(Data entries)
========

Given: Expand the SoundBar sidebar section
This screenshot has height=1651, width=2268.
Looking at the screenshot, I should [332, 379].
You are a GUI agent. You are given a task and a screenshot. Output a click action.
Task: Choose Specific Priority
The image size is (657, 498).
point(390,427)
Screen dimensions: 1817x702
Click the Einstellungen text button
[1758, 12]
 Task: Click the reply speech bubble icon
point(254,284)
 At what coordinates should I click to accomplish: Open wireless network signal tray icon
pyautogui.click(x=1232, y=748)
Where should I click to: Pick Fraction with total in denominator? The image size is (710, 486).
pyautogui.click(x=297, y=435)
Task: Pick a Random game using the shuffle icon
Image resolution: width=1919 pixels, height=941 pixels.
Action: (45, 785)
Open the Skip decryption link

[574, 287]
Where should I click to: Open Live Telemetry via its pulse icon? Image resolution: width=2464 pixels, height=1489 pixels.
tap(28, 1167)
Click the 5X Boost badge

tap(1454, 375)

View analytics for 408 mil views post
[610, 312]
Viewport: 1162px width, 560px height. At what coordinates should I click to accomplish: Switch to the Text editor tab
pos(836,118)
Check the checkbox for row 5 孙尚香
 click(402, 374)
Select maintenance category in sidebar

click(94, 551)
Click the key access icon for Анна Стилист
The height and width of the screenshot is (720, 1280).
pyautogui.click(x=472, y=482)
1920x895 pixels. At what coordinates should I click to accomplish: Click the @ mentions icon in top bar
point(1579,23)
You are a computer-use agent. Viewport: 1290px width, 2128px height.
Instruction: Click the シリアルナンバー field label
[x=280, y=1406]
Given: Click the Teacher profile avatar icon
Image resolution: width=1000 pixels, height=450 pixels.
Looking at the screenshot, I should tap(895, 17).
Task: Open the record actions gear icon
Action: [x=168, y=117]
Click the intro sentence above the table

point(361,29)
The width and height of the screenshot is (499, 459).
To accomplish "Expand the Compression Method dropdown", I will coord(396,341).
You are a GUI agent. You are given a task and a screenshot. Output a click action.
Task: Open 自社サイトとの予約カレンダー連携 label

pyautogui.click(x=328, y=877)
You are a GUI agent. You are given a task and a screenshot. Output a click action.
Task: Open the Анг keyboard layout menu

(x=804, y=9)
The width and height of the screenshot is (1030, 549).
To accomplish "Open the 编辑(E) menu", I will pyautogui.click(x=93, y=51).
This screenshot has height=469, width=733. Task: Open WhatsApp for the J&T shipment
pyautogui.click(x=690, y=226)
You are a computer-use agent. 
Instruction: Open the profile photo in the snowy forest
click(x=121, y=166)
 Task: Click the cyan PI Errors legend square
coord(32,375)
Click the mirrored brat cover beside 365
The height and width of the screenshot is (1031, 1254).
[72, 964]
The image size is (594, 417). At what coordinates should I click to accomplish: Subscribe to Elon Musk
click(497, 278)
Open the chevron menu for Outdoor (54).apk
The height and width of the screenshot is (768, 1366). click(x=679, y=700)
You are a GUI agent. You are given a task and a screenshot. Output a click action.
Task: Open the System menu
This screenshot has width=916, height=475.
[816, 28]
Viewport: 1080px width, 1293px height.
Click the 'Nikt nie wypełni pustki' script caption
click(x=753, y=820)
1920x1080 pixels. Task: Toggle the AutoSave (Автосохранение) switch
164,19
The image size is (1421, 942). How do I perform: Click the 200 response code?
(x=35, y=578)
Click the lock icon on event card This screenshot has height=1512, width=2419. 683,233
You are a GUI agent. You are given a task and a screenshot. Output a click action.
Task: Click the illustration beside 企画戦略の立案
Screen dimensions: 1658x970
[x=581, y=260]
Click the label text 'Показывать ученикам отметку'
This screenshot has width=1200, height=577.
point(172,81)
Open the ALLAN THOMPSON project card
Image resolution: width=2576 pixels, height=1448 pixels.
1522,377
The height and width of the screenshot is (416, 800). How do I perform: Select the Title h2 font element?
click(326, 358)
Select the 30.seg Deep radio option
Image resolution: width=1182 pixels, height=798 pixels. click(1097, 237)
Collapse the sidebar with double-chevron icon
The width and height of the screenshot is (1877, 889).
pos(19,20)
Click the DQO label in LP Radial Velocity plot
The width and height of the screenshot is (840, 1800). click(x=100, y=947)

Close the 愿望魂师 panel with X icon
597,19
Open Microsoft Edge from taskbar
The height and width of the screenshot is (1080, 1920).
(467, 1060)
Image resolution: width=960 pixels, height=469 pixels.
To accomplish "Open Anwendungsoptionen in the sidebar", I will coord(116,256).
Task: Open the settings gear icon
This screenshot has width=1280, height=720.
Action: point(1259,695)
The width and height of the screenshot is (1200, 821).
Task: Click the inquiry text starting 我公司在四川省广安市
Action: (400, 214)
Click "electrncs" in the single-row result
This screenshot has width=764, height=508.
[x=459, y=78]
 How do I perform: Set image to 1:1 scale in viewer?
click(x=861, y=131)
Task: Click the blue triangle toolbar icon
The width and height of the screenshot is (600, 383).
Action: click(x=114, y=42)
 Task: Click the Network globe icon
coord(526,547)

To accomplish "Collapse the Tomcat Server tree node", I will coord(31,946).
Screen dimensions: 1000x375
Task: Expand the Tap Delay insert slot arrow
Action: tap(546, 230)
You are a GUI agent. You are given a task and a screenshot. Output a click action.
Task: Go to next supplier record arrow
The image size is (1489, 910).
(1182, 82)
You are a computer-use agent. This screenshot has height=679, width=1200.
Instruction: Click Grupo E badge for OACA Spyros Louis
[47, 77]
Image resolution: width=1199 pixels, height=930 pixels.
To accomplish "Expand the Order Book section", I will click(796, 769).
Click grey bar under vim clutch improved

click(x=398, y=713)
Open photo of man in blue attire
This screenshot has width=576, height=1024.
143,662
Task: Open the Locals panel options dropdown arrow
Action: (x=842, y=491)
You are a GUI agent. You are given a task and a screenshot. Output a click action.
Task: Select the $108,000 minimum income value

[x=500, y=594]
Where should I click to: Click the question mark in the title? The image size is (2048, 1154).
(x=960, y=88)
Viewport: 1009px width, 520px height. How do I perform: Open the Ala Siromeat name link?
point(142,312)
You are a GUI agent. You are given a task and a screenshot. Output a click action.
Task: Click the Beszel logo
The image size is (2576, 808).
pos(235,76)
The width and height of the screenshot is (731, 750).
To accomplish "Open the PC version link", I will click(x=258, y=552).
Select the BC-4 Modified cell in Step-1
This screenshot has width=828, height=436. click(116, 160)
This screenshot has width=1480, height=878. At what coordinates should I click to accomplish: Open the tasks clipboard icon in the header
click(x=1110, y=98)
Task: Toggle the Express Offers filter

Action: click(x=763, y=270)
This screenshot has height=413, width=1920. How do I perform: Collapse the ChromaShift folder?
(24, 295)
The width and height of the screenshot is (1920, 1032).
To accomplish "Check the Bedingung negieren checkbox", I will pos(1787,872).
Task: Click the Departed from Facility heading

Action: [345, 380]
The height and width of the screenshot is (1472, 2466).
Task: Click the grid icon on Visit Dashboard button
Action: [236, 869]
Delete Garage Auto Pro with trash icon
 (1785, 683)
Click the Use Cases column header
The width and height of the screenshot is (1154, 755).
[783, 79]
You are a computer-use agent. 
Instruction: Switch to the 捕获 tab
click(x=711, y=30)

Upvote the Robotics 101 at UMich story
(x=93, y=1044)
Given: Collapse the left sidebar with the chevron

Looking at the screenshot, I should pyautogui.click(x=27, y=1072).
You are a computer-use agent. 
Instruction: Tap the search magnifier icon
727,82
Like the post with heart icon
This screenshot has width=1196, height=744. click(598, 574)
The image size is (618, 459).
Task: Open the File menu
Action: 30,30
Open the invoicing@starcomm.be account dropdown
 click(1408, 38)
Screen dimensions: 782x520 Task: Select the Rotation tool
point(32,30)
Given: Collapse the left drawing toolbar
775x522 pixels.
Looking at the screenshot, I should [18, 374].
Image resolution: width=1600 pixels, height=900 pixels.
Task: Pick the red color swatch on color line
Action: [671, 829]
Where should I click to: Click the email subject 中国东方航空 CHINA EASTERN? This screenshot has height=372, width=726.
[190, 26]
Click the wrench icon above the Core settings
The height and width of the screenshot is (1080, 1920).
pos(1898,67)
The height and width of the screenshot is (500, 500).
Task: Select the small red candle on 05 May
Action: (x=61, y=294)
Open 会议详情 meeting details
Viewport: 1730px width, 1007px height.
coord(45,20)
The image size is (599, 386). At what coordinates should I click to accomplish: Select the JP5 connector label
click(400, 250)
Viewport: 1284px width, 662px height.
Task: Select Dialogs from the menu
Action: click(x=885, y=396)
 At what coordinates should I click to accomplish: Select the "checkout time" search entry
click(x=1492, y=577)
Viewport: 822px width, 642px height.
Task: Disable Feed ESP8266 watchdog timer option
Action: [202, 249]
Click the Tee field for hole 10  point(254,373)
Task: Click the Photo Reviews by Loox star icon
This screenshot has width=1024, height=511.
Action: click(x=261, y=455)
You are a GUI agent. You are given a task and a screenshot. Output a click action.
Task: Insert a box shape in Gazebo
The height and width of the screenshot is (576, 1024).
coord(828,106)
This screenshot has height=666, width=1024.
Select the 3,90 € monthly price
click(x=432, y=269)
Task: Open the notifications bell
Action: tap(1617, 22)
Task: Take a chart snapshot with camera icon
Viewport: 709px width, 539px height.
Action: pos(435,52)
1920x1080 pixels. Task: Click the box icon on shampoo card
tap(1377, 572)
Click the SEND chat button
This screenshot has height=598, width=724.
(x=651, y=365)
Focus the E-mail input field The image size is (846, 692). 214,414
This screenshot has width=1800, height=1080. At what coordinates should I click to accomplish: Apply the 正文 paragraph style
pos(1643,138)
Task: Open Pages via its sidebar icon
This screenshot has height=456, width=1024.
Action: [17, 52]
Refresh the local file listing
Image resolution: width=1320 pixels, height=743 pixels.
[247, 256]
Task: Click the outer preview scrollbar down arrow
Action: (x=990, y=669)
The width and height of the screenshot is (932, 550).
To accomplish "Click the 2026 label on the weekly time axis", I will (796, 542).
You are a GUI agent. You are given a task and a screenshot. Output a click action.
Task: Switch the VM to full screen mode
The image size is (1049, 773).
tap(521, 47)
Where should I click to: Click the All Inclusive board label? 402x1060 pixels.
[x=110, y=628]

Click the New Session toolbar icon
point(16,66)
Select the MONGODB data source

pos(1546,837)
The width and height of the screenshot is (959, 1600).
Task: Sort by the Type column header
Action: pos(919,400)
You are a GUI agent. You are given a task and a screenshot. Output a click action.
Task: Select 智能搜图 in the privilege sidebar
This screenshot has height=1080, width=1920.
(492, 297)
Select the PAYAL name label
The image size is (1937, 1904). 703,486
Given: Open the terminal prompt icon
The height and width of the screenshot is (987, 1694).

========

Print the rows above word for word, from the line that contains "The image size is (594, 417)." through the line that contains "Click the lock", with both of those lines included.

▶ ANSWER TO THIS PROBLEM:
The image size is (594, 417). At what coordinates should I click to accomplish: Subscribe to Elon Musk
click(497, 278)
Open the chevron menu for Outdoor (54).apk
The height and width of the screenshot is (768, 1366). click(x=679, y=700)
You are a GUI agent. You are given a task and a screenshot. Output a click action.
Task: Open the System menu
This screenshot has width=916, height=475.
[816, 28]
Viewport: 1080px width, 1293px height.
Click the 'Nikt nie wypełni pustki' script caption
click(x=753, y=820)
1920x1080 pixels. Task: Toggle the AutoSave (Автосохранение) switch
164,19
The image size is (1421, 942). How do I perform: Click the 200 response code?
(x=35, y=578)
Click the lock icon on event card This screenshot has height=1512, width=2419. 683,233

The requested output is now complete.